◆ **AIM**
Could you rewrite the material from the line with "The width and" through the line with "Action: [162, 23]", swapping "breadcrumb" for "navigation" and leaving everything else unchanged?

◆ **SUPPLIED MATERIAL**
——
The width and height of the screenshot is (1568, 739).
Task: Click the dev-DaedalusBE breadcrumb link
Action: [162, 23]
——
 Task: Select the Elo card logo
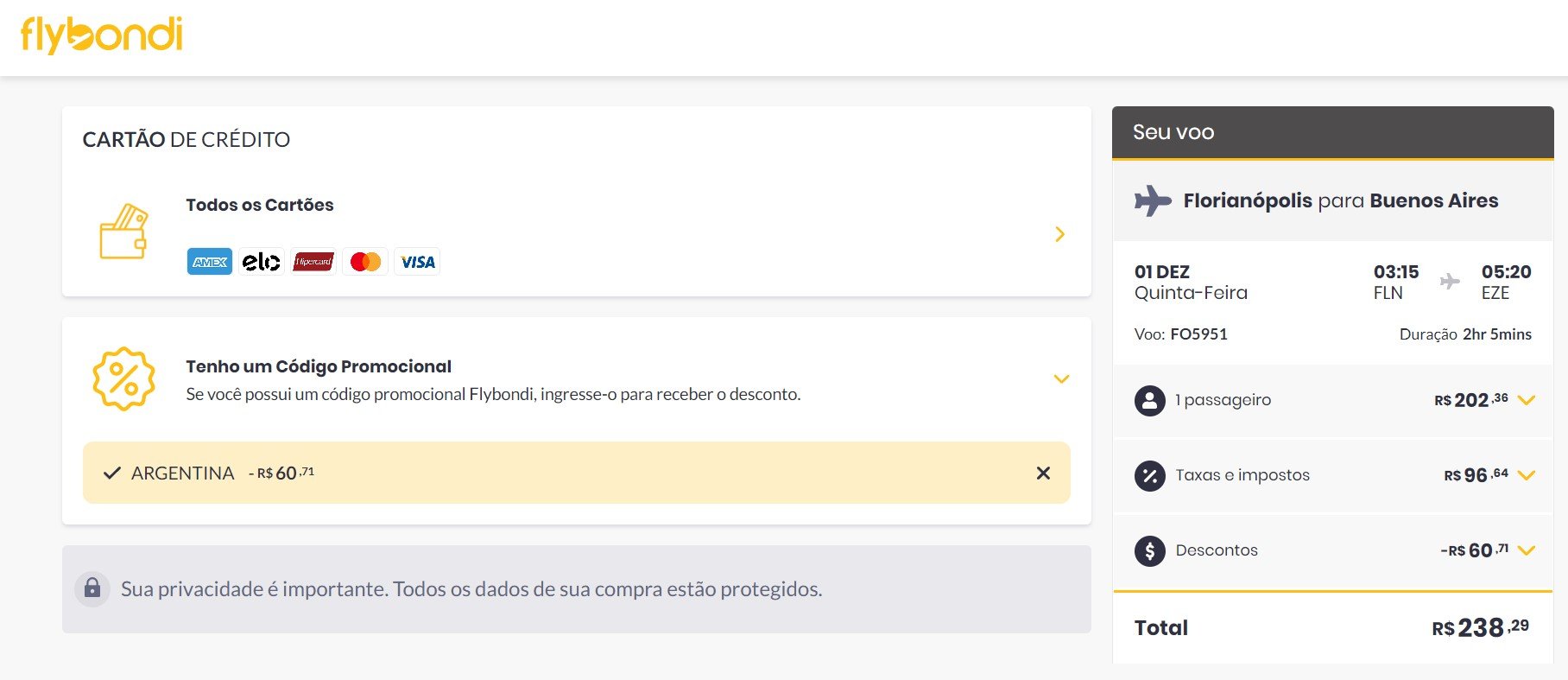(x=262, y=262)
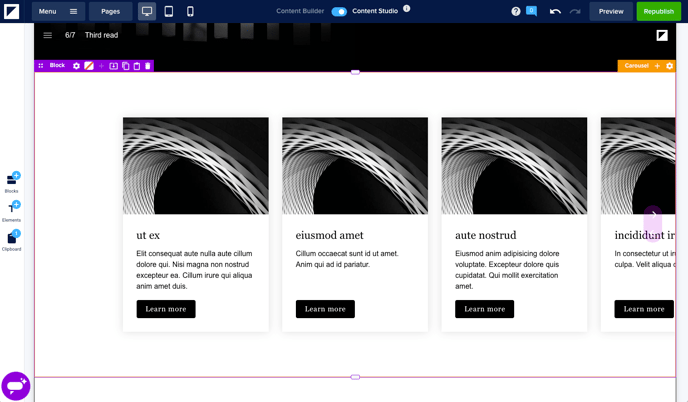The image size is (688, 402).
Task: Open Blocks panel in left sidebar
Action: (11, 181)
——
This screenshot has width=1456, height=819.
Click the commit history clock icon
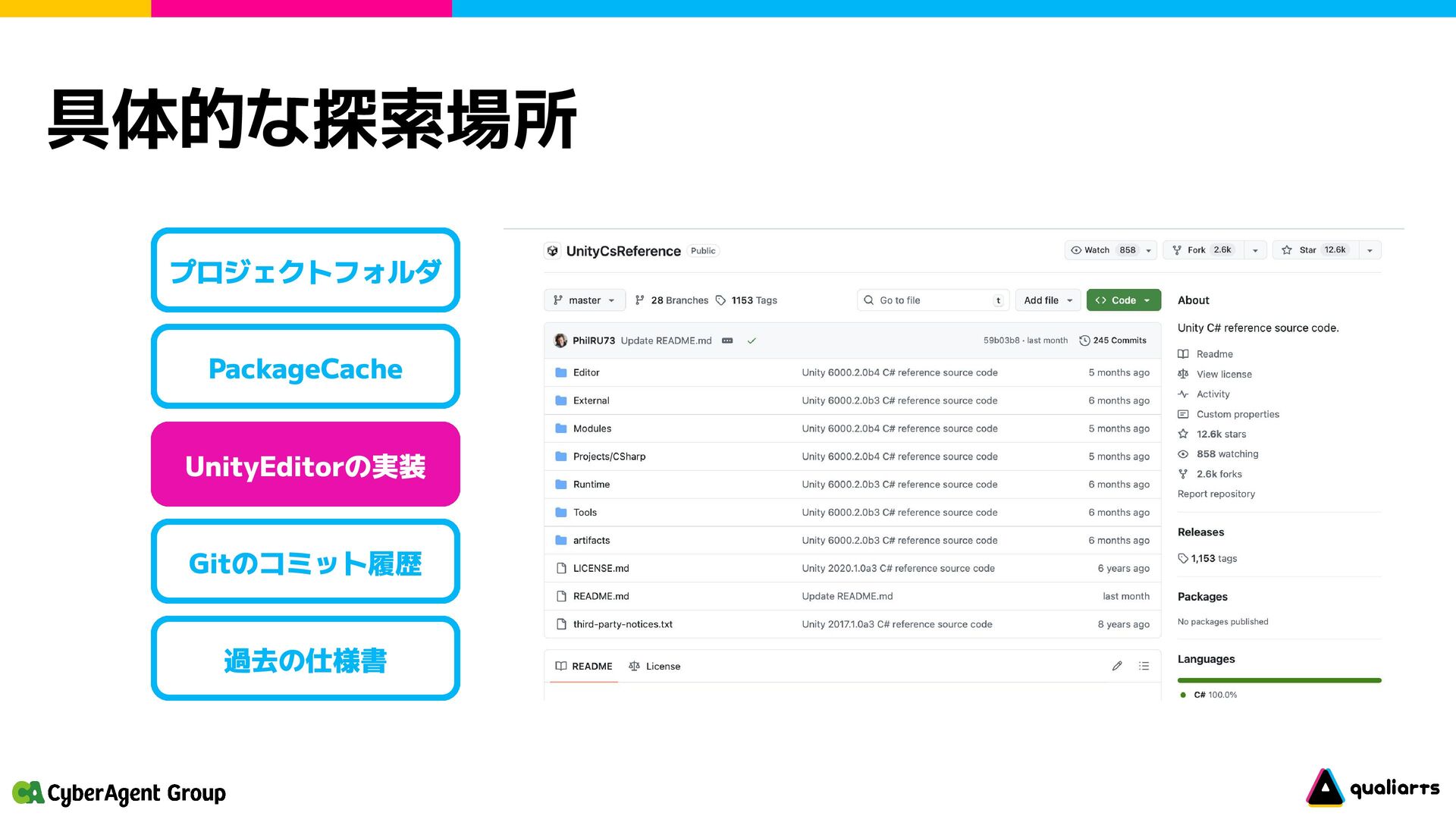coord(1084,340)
——
◆ **WORKED SOLUTION**
The width and height of the screenshot is (1568, 739).
Task: Click the dev-DaedalusBE navigation link
Action: [162, 23]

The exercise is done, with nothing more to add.